* ARTIKEL *
===============

MIRIS! Opini Mahasiswa Dibalas Represif Aparat: Pembungkaman Ala Orde Baru Hidup Kembali?

- Selasa, 27 Mei 2025 | 12:30 WIB
MIRIS! Opini Mahasiswa Dibalas Represif Aparat: Pembungkaman Ala Orde Baru Hidup Kembali?

POLHUKAM.ID - Dugaan intimidasi dan ancaman fisik terhadap YF, mahasiswa magister Universitas Indonesia yang mengkritisi penempatan TNI di jabatan sipil, kembali menyorot lemahnya perlindungan atas kebebasan berpendapat di Indonesia.


Ironisnya, peristiwa ini terjadi berdekatan dengan peringatan 27 tahun Reformasi 1998—sebuah tonggak sejarah yang menuntut diakhirinya Dwifungsi ABRI (sekarang TNI).


Kasus YF bukan sekadar insiden biasa, melainkan bagian dari pola represif yang terus berulang, saat suara kritis sipil justru direspons dengan intimidasi, bukan dialog.


YF menulis pandangannya berjudul 'Jenderal di Jabatan Sipil: Di Mana Merit ASN?' di rubrik opini media nasional Detik.com dan ditayangkan pada Kamis, 22 Mei 2025. Namun, belakangan artikel itu dihapus karena permintaan YF. 


"Redaksi menghapus tulisan opini ini atas permintaan penulis, bukan atas rekomendasi Dewan Pers. Kami memohon maaf atas keteledoran ini," tulis Detik.com yang dikutip pada Senin 26 Mei 2025.

===============

* PETUNJUK TUGAS 1 *
Salin tanpa perubahan baris-baris dalam catatan, mulai dari baris yang memuat "I will 534,467." sampai baris yang memuat "point(435,492)", termasuk kedua baris itu.

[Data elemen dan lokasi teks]
===============

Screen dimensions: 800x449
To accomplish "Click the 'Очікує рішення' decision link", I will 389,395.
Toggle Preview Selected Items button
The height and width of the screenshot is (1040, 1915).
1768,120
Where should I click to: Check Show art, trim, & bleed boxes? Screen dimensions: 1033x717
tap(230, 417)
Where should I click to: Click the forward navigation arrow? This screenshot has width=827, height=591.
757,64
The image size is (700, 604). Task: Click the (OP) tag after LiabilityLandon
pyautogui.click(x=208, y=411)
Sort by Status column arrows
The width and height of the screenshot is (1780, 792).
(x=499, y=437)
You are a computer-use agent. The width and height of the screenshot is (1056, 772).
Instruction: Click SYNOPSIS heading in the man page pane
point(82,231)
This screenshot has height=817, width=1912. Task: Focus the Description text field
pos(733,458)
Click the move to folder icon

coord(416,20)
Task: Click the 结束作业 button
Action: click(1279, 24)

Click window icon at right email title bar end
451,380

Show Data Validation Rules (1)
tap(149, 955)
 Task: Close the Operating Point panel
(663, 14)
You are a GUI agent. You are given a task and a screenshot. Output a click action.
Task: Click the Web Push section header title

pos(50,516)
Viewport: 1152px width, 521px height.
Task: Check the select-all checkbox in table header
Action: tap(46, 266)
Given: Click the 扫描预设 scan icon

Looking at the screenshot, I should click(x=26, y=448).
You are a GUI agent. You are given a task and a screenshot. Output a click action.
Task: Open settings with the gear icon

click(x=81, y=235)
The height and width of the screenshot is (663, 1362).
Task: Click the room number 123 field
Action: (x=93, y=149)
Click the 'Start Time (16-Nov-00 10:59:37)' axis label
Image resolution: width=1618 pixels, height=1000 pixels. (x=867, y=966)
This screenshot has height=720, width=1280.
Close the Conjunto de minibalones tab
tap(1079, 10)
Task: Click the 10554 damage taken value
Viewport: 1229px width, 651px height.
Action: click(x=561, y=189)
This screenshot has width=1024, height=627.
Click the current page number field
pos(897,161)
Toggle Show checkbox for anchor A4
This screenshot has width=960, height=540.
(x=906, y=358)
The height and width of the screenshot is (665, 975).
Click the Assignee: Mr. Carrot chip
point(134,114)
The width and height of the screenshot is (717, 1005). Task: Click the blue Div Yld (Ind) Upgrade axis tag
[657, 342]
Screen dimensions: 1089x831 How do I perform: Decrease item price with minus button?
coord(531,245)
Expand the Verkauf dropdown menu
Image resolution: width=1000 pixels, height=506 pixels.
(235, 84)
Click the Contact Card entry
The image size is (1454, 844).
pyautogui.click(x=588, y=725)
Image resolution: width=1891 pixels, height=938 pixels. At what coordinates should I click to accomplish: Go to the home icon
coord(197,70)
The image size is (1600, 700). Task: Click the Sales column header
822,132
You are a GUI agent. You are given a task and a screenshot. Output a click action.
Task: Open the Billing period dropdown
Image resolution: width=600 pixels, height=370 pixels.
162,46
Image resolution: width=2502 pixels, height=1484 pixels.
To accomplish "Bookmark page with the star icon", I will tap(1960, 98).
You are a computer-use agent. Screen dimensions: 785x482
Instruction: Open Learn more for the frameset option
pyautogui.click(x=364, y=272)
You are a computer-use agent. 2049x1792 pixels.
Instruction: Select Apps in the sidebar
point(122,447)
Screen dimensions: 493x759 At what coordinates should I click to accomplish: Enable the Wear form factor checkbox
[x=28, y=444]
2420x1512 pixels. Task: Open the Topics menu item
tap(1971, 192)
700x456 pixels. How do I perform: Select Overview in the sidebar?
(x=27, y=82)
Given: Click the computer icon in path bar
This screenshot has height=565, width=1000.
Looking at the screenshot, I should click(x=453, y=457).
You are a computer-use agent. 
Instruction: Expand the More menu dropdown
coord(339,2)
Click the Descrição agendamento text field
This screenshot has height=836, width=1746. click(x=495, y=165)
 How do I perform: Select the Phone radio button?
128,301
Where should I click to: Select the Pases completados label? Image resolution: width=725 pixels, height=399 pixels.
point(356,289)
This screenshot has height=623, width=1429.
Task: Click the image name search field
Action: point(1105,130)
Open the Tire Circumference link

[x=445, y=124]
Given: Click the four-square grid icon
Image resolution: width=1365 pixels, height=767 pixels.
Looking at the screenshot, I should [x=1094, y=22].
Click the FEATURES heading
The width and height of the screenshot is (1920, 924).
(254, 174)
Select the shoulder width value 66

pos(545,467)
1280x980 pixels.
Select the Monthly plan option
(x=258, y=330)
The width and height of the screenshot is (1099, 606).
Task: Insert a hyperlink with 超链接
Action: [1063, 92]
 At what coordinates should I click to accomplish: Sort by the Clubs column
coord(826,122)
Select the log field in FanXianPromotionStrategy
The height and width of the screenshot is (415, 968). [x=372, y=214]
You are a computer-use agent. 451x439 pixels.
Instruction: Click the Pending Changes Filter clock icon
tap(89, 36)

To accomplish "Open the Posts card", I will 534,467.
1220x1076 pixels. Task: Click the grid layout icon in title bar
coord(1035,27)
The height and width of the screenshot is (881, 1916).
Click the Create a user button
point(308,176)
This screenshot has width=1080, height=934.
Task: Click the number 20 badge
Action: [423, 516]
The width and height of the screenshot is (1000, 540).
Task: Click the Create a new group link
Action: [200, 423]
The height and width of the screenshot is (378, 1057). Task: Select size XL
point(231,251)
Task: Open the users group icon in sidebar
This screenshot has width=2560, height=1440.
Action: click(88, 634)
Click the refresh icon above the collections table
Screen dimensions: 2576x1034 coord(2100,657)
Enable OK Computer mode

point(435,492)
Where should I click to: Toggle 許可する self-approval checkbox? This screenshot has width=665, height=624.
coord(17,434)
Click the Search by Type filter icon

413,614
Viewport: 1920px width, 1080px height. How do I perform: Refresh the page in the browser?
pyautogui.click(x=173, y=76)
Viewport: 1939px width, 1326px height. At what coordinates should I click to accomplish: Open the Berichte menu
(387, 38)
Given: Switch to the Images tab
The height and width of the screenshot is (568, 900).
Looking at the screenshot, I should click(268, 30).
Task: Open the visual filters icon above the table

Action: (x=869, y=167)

===============

* PETUNJUK TUGAS 2 *
Menurut artikel tentang intimidasi terhadap mahasiswa UI, kapan tulisan opini YF ditayangkan di Detik.com?

* HASIL LATIHAN 1 *
To accomplish "Open the Posts card", I will 534,467.
1220x1076 pixels. Task: Click the grid layout icon in title bar
coord(1035,27)
The height and width of the screenshot is (881, 1916).
Click the Create a user button
point(308,176)
This screenshot has width=1080, height=934.
Task: Click the number 20 badge
Action: [423, 516]
The width and height of the screenshot is (1000, 540).
Task: Click the Create a new group link
Action: [200, 423]
The height and width of the screenshot is (378, 1057). Task: Select size XL
point(231,251)
Task: Open the users group icon in sidebar
This screenshot has width=2560, height=1440.
Action: click(88, 634)
Click the refresh icon above the collections table
Screen dimensions: 2576x1034 coord(2100,657)
Enable OK Computer mode

point(435,492)

* HASIL LATIHAN 2 *
Tulisan itu ditayangkan pada Kamis, 22 Mei 2025.